Look through the data below for the line with "Task: Open footer الكلادينج service link", and transcribe it exactly together with each line after it up to and including the line with "The height and". Give nothing else.

== Input records

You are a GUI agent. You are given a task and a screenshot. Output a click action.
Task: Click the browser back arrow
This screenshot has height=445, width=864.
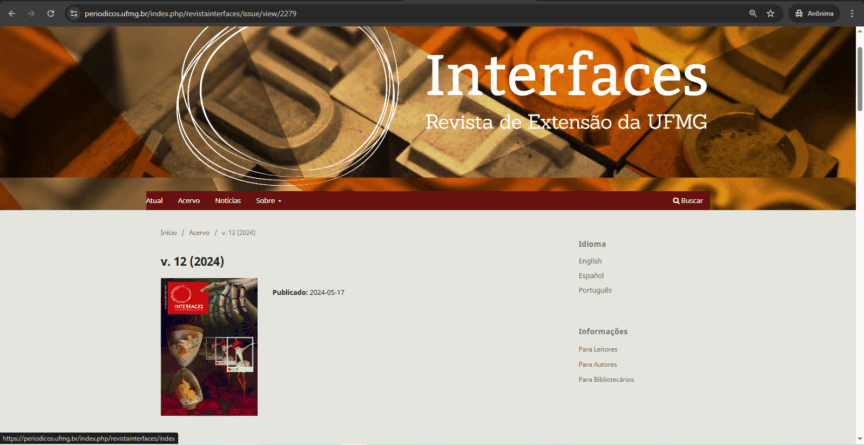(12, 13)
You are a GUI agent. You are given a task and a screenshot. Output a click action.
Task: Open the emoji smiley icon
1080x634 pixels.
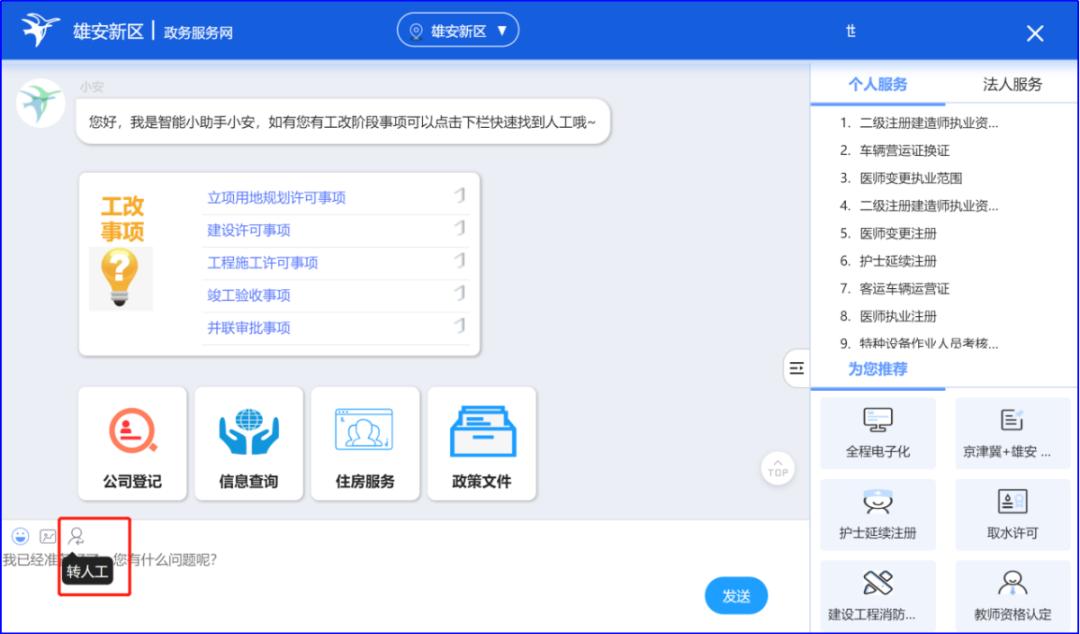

====
== Input records

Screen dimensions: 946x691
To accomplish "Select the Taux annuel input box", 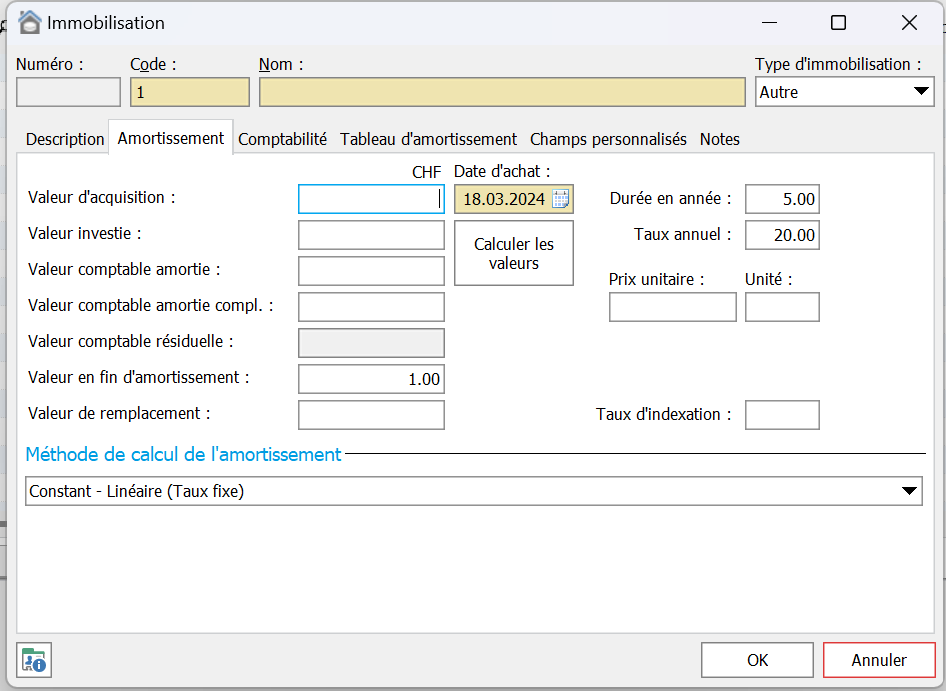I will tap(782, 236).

====
== Input records

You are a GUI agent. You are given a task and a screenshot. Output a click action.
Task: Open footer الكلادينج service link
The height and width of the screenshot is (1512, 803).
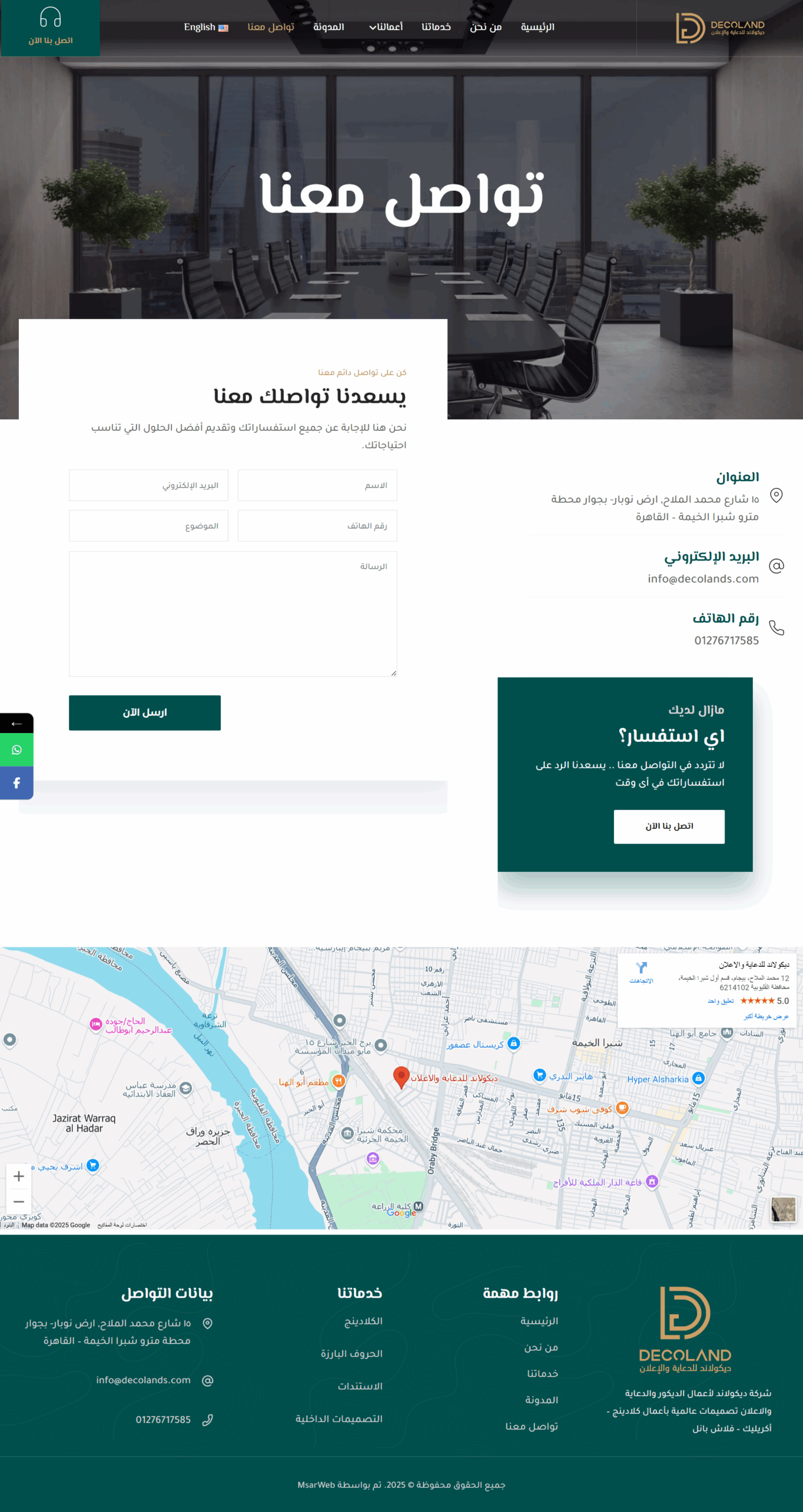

====

## Response to this task
Task: Open footer الكلادينج service link
The height and width of the screenshot is (1512, 803).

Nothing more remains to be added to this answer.